WinterSports2002.com

WinterSports2002.com, Tuesday, March 19, 2002

Swift's out; Mitt's mum

By Lisa Riley Roche
Deseret News staff writer

Mitt Romney is expected to be the Republican candidate for governor in Massachusetts now that his only GOP rival, acting Gov. Jane Swift, is dropping out of the race.

The Salt Lake Organizing Committee president, who returned home to a Boston suburb on Sunday, has yet to announce he's running. However, his campaign has reserved a room in a downtown Boston hotel for an event at 4 p.m. Tuesday.

"No comment yet," Romney's eldest son, Tagg, said from the family's home in Belmont on Tuesday morning.

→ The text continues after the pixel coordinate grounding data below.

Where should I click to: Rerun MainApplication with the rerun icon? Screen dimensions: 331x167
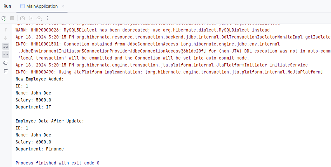point(4,18)
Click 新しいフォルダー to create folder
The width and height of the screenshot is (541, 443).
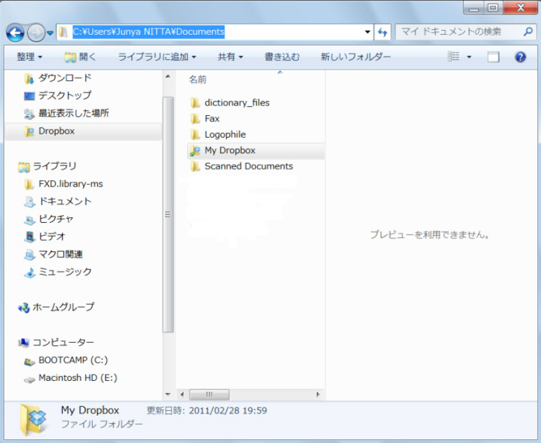(355, 57)
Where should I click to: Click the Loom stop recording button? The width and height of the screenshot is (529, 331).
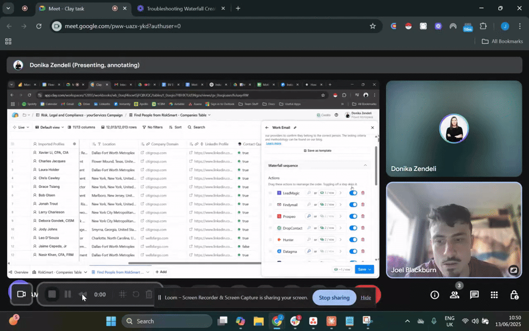tap(52, 294)
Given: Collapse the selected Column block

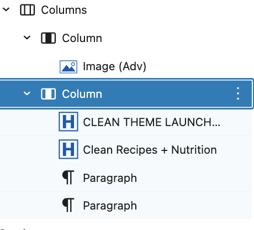Looking at the screenshot, I should pyautogui.click(x=27, y=93).
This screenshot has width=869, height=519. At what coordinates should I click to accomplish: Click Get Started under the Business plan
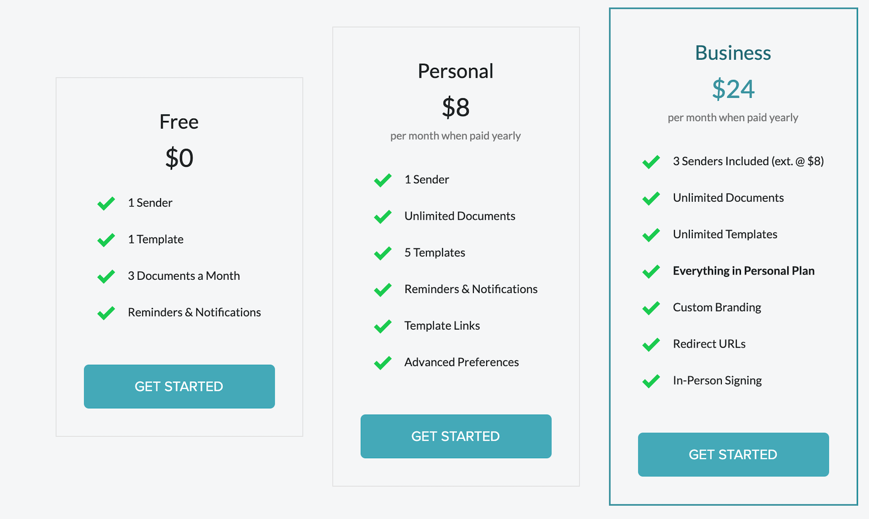[733, 455]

The town hosted a welcome home party for Romney and his wife, Ann, on Monday.

A source in the Swift campaign told the Deseret News Tuesday that the acting governor was withdrawing from the race and would support Romney. "It's the nature of the business," the source said.

Romney, 55, has polled strongly against Swift as well as all of the potential Democratic candidates. A new poll in Sunday's Boston Herald showed Romney beating Swift 75 percent to 12 percent, with just 13 percent undecided.

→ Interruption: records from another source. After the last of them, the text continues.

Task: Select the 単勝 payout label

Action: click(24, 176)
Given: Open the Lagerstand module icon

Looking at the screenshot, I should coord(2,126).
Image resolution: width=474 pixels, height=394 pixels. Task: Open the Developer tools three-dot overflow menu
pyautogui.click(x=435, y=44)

Swift was quoted in the newspaper on Monday saying she would not drop out of the race. She became Massachusetts' first female chief executive and, at 37, the nation's youngest, succeeding Paul Cellucci in April when he was named ambassador to Canada.

"It's a tremendous surprise," one of Romney's supporters, Jim Burke, said Tuesday of Swift's withdrawal.

"If you look at the results from the poll, if you look at the activists throughout the state who have jumped on board with him, it could have been a very embarrassing convention, I guess," Burke said. "I'm shocked."

Burke, the president of a political consulting and direct-mail firm in Massachusetts, recently launched a Web site, www.draftmitt.com, to rally support for a Romney run. He said Swift may just be doing what's best for the GOP.

"I would have to admire her if she believes this would be the best way for us to keep the corner office in November," Burke said. "I'm as happy for the state of Massachusetts as I am for (Romney) and his candidacy."

Romney told reporters in Massachusetts on Sunday that he was "99 percent there" in making a decision about the race. He also closed the door on the possibility of running for office in Utah.

"I generally have tried not to close doors definitely until that was necessary," The Associated Press reported Romney as saying Sunday. "But in this particular case there is no prospect of my running for office in Utah."

Romney has already been a target in the Massachusetts campaign. Swift's camp tried to make an issue out of his residency, suggesting he might not be qualified to run because he'd lived in Utah since taking over SLOC in February 1999.

At a St. Patrick's Day political roast, a state senator joked that Romney, Massachusetts' best-known Mormon, and Swift's previously married husband have something in common. "They both think they can have four wives," state Sen. Guy Glodis said.

Romney has said politics is a "blood sport" in Massachusetts, something he learned during his strong but ultimately unsuccessful challenge of Sen. Ted Kennedy, D-Mass., in 1994. "It's just whack, whack, whack," he has said.

Swift had nominated him to run against Kennedy in 1994.

However, his political aspirations may also include a run for the White House someday. His late father, George Romney, ran a short-lived campaign for president in 1968 after serving as Michigan's governor.

Romney is still the president and chief executive officer of SLOC, which organized both the Olympic and Paralympic Winter Games. The 2002 Winter Games were seen by many as the best-ever, as were the Paralympics for disabled athletes that ended on Saturday.